Whether you love Sylvester Stallone or absolutely loathe him, you cannot dismiss his impact on movies, particularly in the 1980’s.  Over the course of his career, Stallone has made a number of films that garnered him a huge global fan base, but not all of his work has been popular.

Three Stallone movies that caused more fans to run from the movie theater instead of to it are as follows below:

Rhinestone (1984)

In 1984, some tiny, disembodied little voice whispered in Sylvestor Stallone’s ear and told him that it was high time for him to “expand” his talents by writing and starring in a film comedy.  Instead of telling that voice to go away and mind its own business,  Sly foolishly agreed to its suggestion.

The result was the abysmal “Rhinestone.”

The plot is about a bosomy country music star named Jake Farris (Dolly Parton) who bets her manager (Ron Leibman) that she can turn anybody he chooses into a country singing sensation.

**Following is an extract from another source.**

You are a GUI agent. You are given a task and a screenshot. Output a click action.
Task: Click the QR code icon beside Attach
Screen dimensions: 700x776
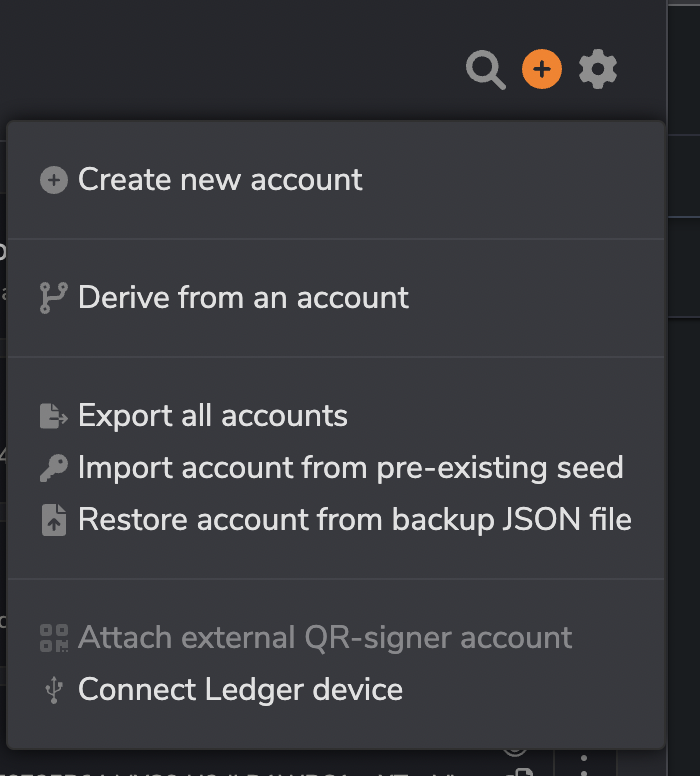(x=54, y=638)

Well, as luck or lack of luck would have it, the manager selects Nick Martinelli, a New York cabbie played by- you guessed it!- Mr. Sylvester Stallone.  Jake takes him out of his element to the hills of Tennessee to turn him into a genuine country crooner in just two weeks.  The painful process is supposed to make us roll in the aisles, as we witness Nick’s ineptitude and tuneless warbling.  Of course, you know that a romance is going to develop, but the sparks between Stallone and Parton are anemic at best.

At the conclusion, Jake wins her bet when Nick finally embraces his inner redneck and successfully performs a country music act.  It’s a wonder that Stallone wasn’t burned in effigy by the country music industry in Nashville after this picture came out!

As for Sly’s fans, they were not amused, something that should have made him realize that comedy was just not his forte.

Over the Top (1987)

“Over the Top” had Stallone back in an action film again, with a plot that gave him a chance to flex something muscular.  He plays Lincoln Hawk, a long distance truck driver who fathered a son by a woman who is dying at the start of the movie. (This gives you an idea of how awful the rest of this thing is going to be).  Her last request is for Hawk to meet and get close to his son Mike (David Mendenhall), so he picks the kid up from military school and they go on a trip across the country in Hawk’s big ole truck.

The boy doesn’t warm up to Daddy right away, but what draws him closer is when Hawk starts competing in and winning…drum roll, please!…arm wrestling contests.  I kid you not. Large sequences of this film consists of watching Sly arm wrestle men who look like the kind of guys Jeff Foxworthy writes jokes about.

Anyway, there is a brief period of time when father and son are disconnected again, but love triumphs and all ends on a high note, when Hawk wins a national arm wrestling competition in Vegas.

Unfortunately for Sylvester Stallone, this movie did not inspire a worldwide craze for arm wrestling and not too many people were cheering for “Over the Top” Either.

Sly’s acting was not at its best here, the whole premise of the film was ridiculous and the kid who plays his son was extremely irritating.

To say that this movie was a vast disappointment is an understatement.

Stop! Or My Mom Will Shoot (1992)

One would have thought that Stallone would have learned the error of his ways from his earlier attempt to star in a comedy, but, alas, that stupid voice came whispering in his ear again 8 years later and darned if he didn’t listen to it.

In the humorless clunker, Stop! Or My Mom Will Shoot, Sly plays Sgt. Joe Bomowski, a macho police detective whose diminutive, overprotective mom Tutti, played by the late Estelle Getty of “Golden Girls” fame, comes to visit him and ends up being an annoying pain in the rear.  She tries to baby him, does stupid stuff like washing his gun and spends her time interfering in both his professional and personal life, until you wonder when he’s going to get so irritated that he has her carted off to a home.

The plot is much too predictable to dwell on here, but, as you’d expect, everything ends up with Mom saving the day by showing her tough side and rescuing Joe from the bad guys.  JoBeth Williams has the thankless role of Gwen Harper, a fellow cop and sometime girlfriend of Joe.  A waste of great talent! Understandably, this turkey was savaged by critics and audiences avoided it like contact dermatitis.

If anything good can be said about this movie at all, it’s that it finally convinced Stallone to stop appearing in comedies.